The direction of travel is clear. In 2014, an Emirati interlocutor made clear to the author that Abu Dhabi was loathe to speak of conditions in terms of its support for Cairo; the suggestion would seem uncouth, even if the conditions were in Egypt’s own long-term interest, and not in the spirit of “brotherly Arab relations.” Today, Gulf states want Egypt to reduce the size of the Egyptian military and the state in its economy, float the Egyptian pound, and take further steps to liberalize the Egyptian economy in accordance with IMF recommendations and conditions—and they are not shy to say so.
Future prospects
The mood in Cairo seems to presently be that “Egypt is too big to fail”—and that outside actors will intervene to ensure that Egypt does not default on its debt and go into economic freefall. That may have been the case in the past, but the economic realities of the region and the GCC are no longer what they once were, and growing frustration in the GCC, as evidenced by the substitution of grants and deposits with a clear desire to engage in commercially viable investments, may change that calculation. It might be disastrous for the GCC to let Egypt default, but it may be that the GCC assesses that it would be more disastrous not to.

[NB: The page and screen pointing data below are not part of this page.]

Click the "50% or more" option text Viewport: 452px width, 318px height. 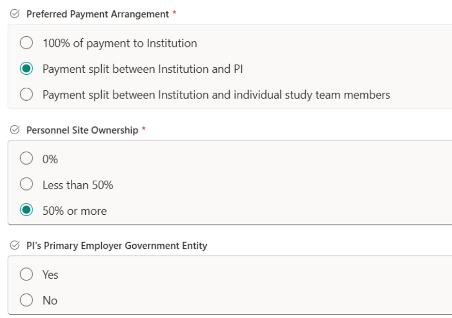click(75, 211)
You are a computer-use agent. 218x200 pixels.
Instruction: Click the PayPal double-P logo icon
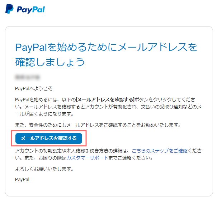click(9, 9)
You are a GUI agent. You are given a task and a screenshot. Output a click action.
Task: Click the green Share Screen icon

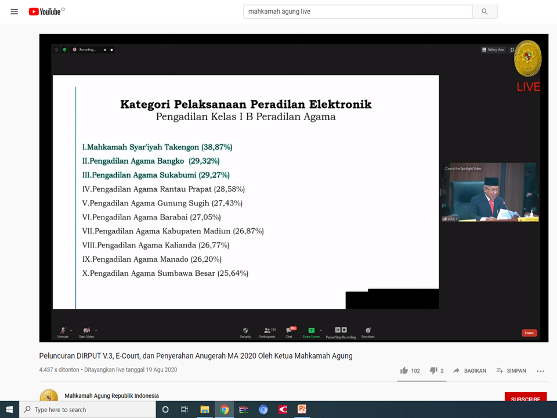pyautogui.click(x=311, y=330)
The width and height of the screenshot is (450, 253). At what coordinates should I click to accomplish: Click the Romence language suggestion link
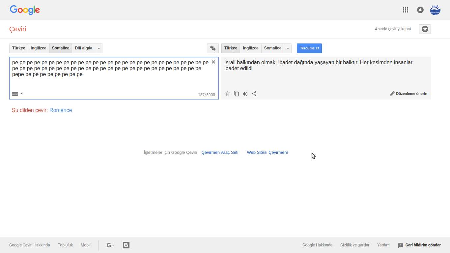(61, 110)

Moreover, it is completely in the GCC’s direct interest that certain steps be taken, such as the further devaluation of the Egyptian pound—it would make its further purchases more economically affordable.
The overall geopolitical positioning of Egypt against this backdrop is also worth considering and watching. Cairo currently continues to be of far more importance on the Palestinian-Israeli file than any other Arab state by far—but that comes fundamentally into play when there is a crisis of some kind in the Palestinian territories under Israeli occupation. Otherwise, the “peace process” between the Israelis and the Palestinians is past being moribund. On other wider files, different Gulf states, particularly Saudi Arabia, have taken pole position in terms of geopolitical power and influence, as evidenced by the reintegration of Syria’s Bashar al-Assad into the Arab League, or the reconciliation between Saudi Arabia and Iran. In both cases, Cairo was not crucially involved. In the Sudanese crisis currently underway, Saudi Arabia’s role in addressing the conflict rivals Egypt’s, whereas this would have been quite different a decade or so ago. Cairo’s economic woes may have unintended consequences in other ways going forward as well.
H.A. Hellyer is a scholar at the Carnegie Endowment for International Peace and senior associate fellow at the Royal United Services Institute.